Start of DATA FOR REVIEW

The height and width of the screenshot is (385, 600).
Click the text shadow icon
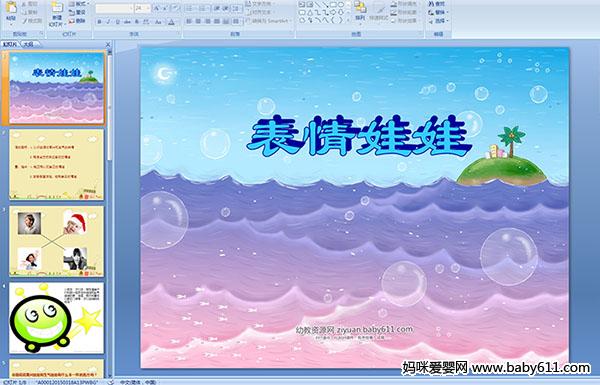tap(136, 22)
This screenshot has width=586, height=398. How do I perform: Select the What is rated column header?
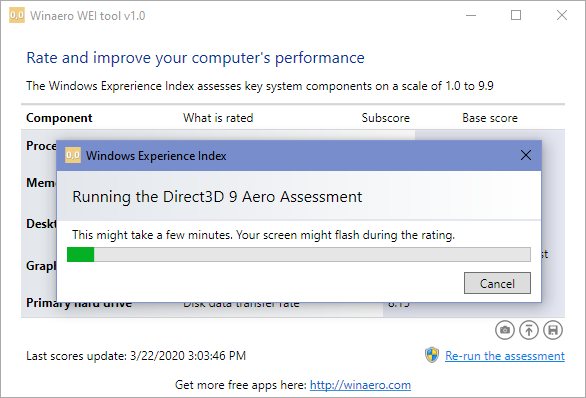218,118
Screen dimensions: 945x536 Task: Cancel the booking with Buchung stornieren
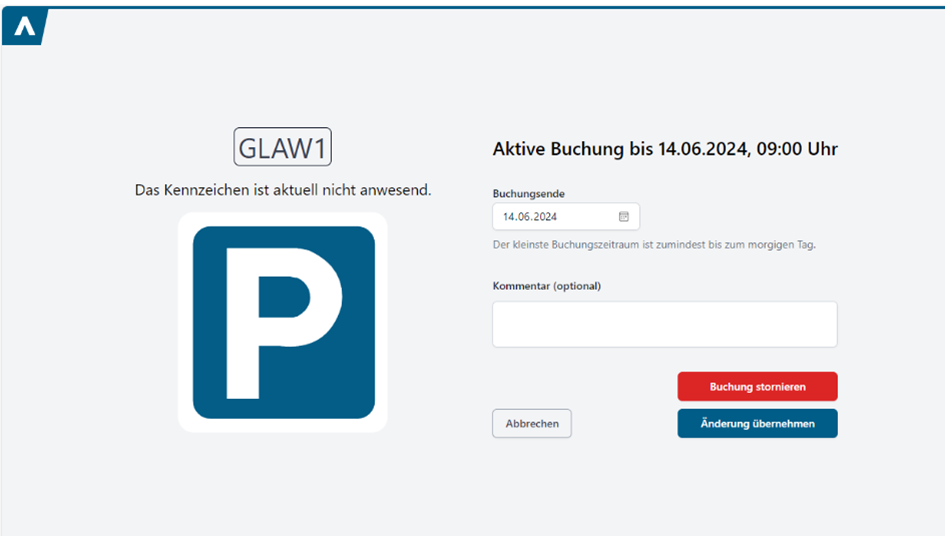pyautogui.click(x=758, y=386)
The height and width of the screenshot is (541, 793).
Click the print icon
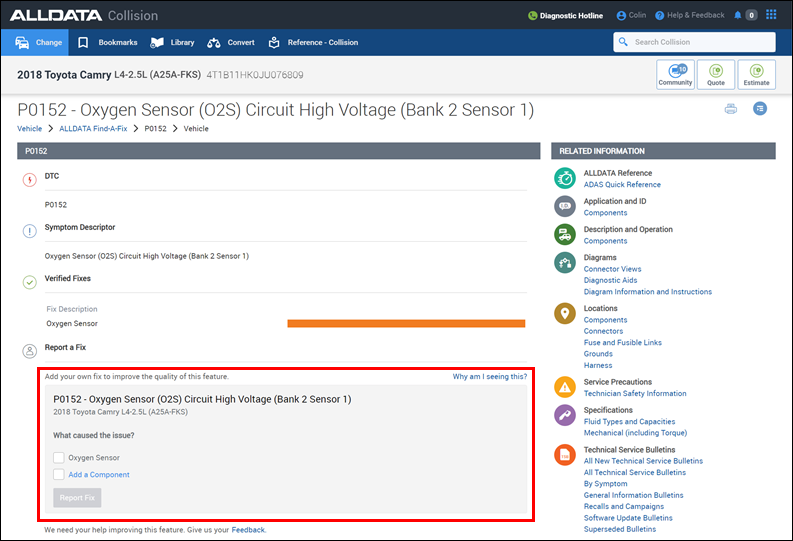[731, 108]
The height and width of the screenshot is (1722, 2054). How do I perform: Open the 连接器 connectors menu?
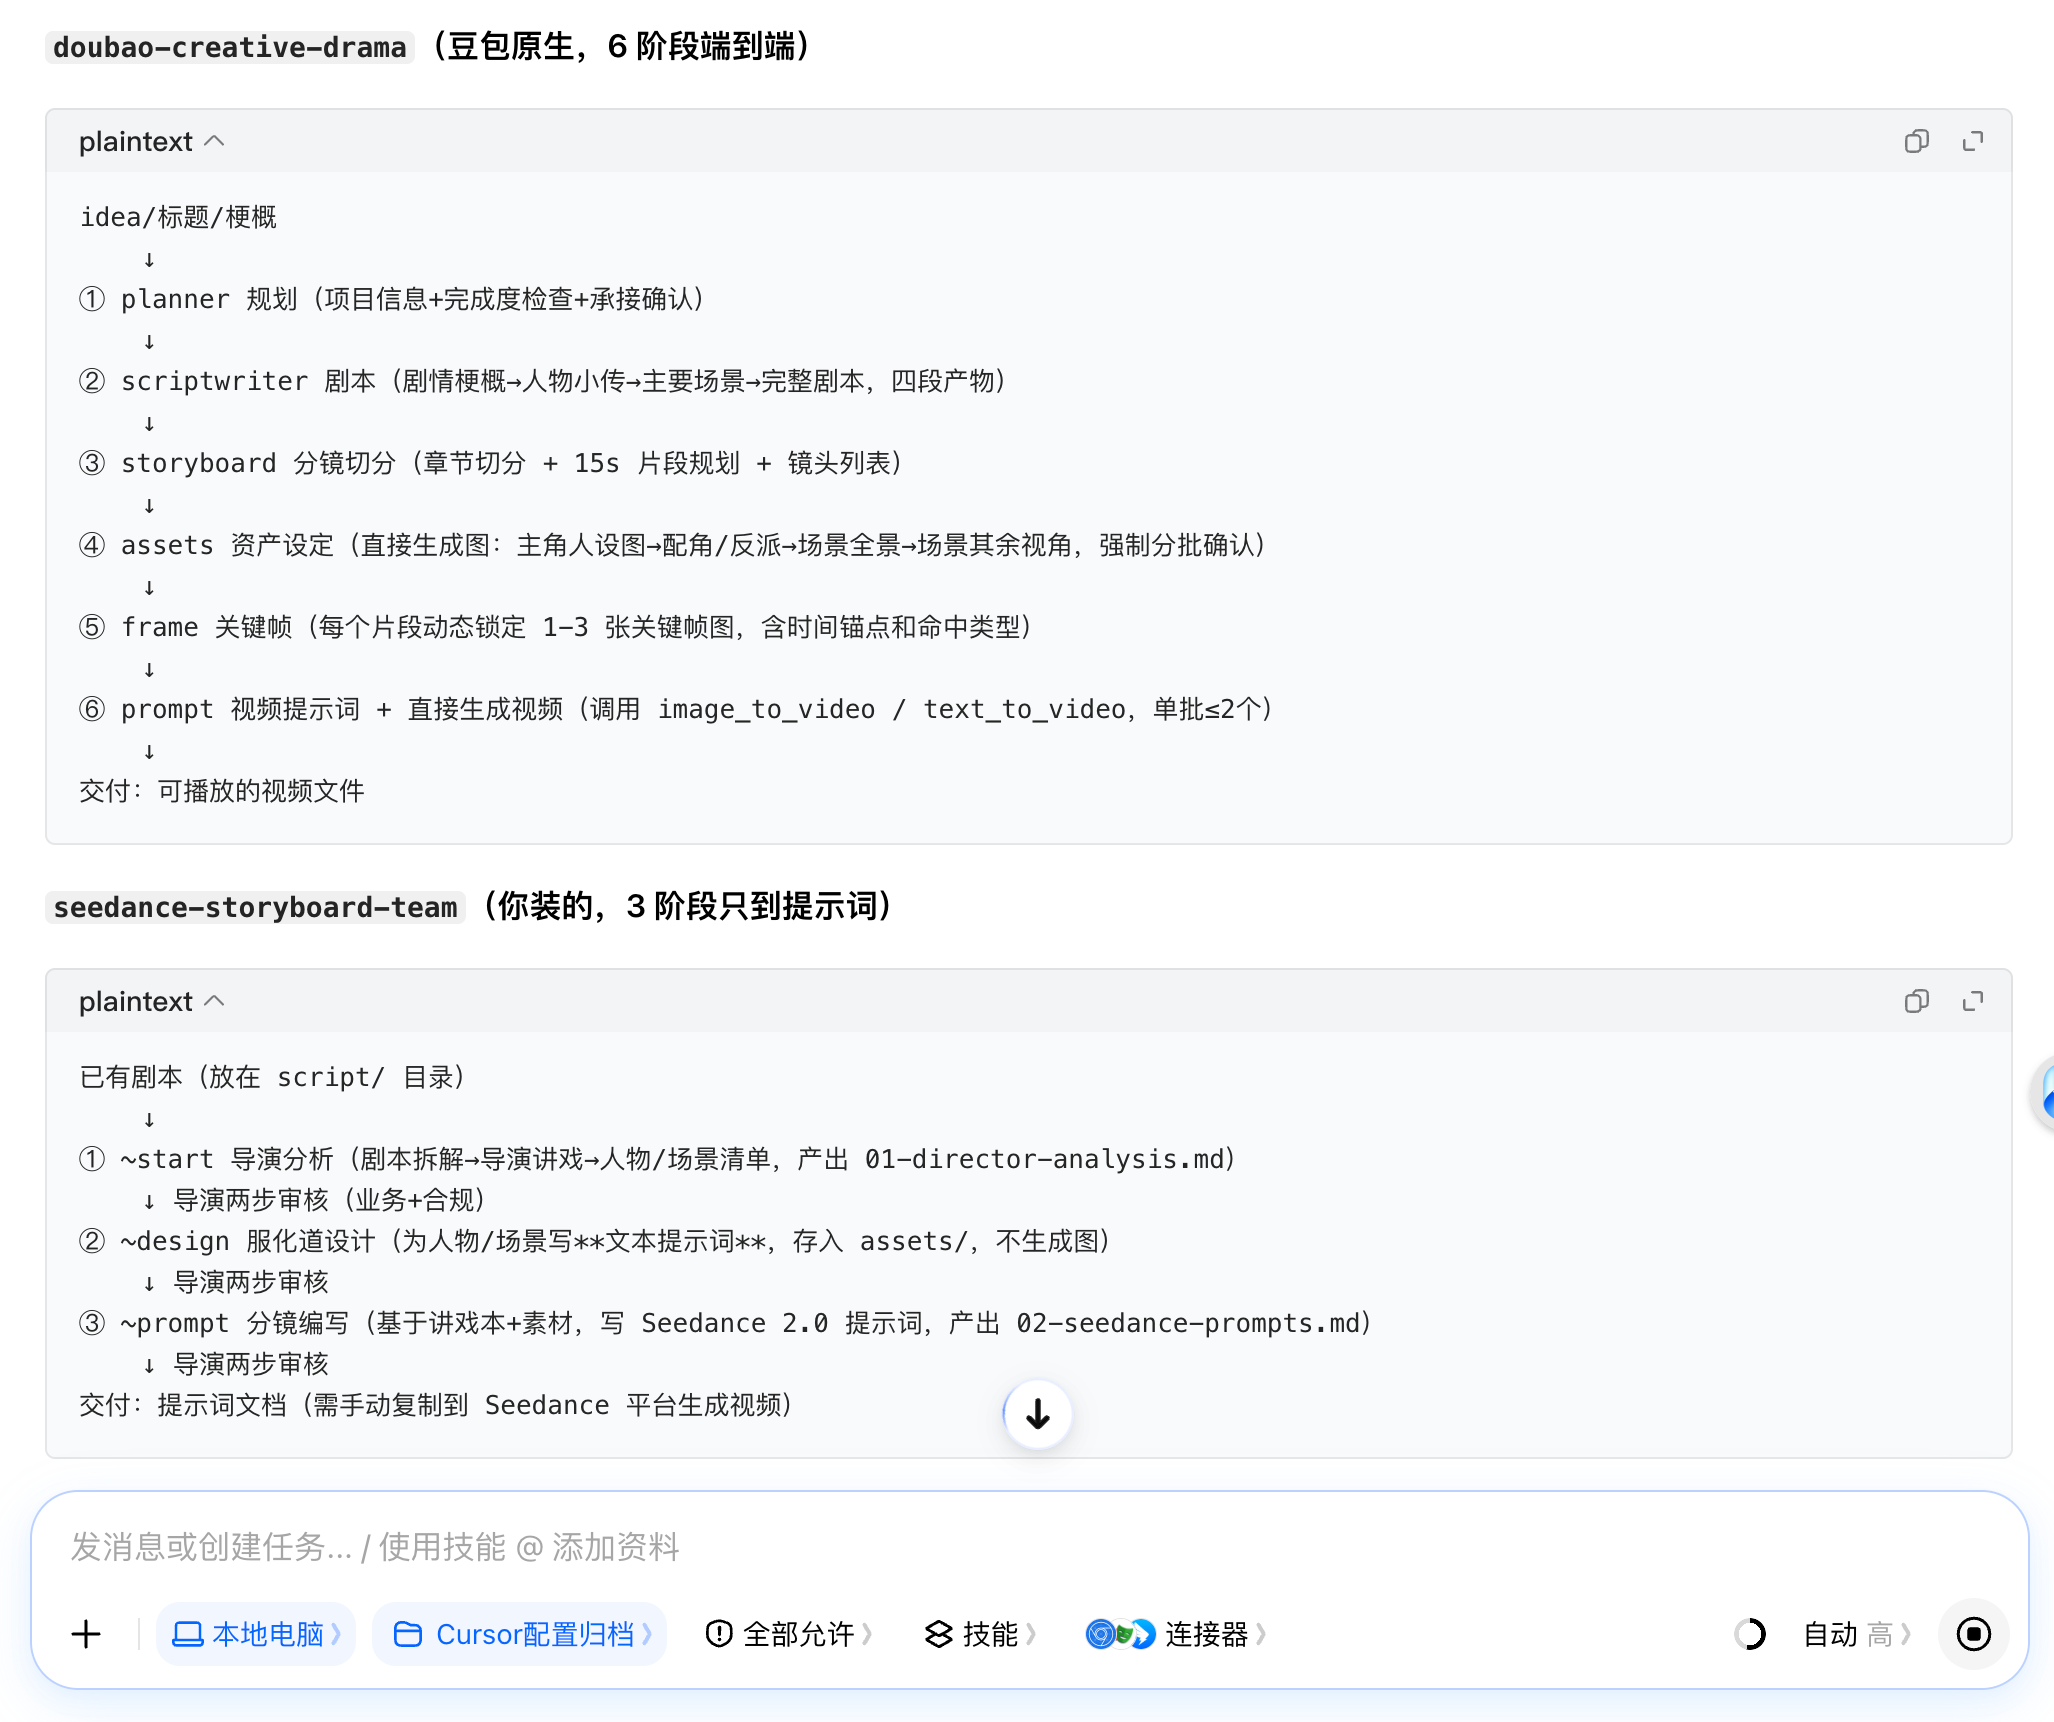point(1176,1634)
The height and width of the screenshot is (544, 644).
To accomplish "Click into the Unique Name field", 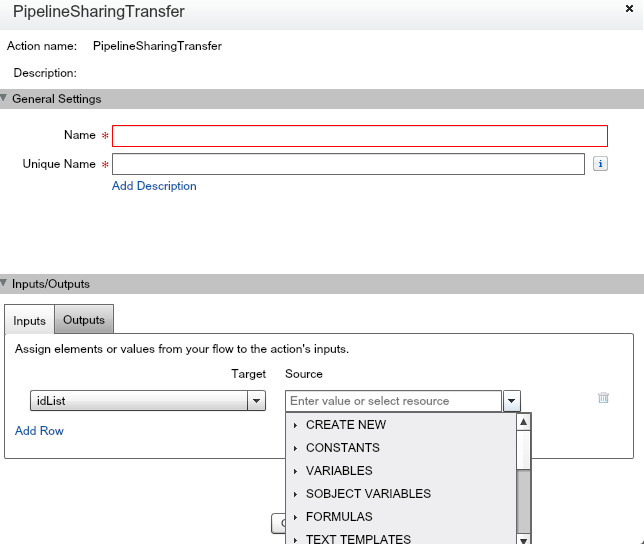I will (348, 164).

End of DATA FOR REVIEW

ASSIGNMENT = Of all the material above, only the lines from the one that has "The height and width of the screenshot is (541, 793)." down to the one that has "The height and width of the screenshot is (544, 644)." are to be written out, exactly and with both ends included. Pictures are skipped.

EXERCISE SOLUTION =
The height and width of the screenshot is (541, 793).
Click the print icon
[731, 108]
The height and width of the screenshot is (1722, 2054). How do I perform: Open the 连接器 connectors menu?
point(1176,1634)
The height and width of the screenshot is (544, 644).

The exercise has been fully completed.